> **Raw data**
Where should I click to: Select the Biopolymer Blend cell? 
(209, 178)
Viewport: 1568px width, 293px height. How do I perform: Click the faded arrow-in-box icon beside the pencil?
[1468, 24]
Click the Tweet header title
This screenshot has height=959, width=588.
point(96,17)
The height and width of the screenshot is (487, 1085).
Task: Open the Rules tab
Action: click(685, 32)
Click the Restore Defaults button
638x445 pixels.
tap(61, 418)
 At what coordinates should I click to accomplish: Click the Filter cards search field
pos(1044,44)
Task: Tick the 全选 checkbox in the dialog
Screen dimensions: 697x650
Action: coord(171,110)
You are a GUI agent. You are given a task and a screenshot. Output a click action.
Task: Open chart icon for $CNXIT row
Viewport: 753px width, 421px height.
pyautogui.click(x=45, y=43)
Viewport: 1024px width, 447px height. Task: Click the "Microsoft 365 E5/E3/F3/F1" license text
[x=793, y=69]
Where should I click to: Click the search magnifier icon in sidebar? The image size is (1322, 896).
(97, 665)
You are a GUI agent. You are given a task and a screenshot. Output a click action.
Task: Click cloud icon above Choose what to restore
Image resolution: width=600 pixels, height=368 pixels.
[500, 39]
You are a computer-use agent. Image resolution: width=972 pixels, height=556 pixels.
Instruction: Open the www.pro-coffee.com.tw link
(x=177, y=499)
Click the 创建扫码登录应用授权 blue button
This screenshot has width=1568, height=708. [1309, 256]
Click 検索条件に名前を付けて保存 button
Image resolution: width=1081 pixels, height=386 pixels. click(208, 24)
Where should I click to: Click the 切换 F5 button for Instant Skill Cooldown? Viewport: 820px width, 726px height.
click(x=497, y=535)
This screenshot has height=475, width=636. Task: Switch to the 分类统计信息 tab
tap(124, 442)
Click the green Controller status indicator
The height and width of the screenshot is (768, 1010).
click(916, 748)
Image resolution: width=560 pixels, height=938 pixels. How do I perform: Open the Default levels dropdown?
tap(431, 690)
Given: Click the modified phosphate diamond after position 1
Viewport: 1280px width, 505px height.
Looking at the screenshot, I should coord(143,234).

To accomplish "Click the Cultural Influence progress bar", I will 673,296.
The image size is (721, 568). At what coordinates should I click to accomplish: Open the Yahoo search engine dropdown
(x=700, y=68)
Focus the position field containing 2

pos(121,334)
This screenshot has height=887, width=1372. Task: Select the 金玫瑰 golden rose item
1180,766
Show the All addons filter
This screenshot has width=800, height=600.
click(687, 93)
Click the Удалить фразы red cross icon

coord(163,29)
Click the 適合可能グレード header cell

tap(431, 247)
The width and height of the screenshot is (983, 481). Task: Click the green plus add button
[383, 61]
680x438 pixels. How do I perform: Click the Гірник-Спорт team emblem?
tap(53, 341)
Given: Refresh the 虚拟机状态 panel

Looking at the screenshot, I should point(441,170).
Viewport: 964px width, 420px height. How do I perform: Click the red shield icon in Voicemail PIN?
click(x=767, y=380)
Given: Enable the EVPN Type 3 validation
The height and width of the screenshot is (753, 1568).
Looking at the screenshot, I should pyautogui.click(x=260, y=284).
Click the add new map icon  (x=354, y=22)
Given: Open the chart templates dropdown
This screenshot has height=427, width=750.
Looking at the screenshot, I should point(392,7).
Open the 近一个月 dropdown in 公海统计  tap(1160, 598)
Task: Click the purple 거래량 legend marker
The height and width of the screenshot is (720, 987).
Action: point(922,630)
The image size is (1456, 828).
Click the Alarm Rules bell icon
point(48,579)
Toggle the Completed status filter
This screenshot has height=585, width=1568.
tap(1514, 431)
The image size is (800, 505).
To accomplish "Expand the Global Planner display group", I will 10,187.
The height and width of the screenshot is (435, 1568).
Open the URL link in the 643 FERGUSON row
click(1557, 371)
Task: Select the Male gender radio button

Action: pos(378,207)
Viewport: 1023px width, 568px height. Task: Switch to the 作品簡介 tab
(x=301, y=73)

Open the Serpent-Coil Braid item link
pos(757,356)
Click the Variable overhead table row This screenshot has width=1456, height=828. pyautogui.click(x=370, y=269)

> **What the task asks**
Each line above where the word "chart" occurs should be returned in full.

> **Solved problem**
Task: Open chart icon for $CNXIT row
Given: Open the chart templates dropdown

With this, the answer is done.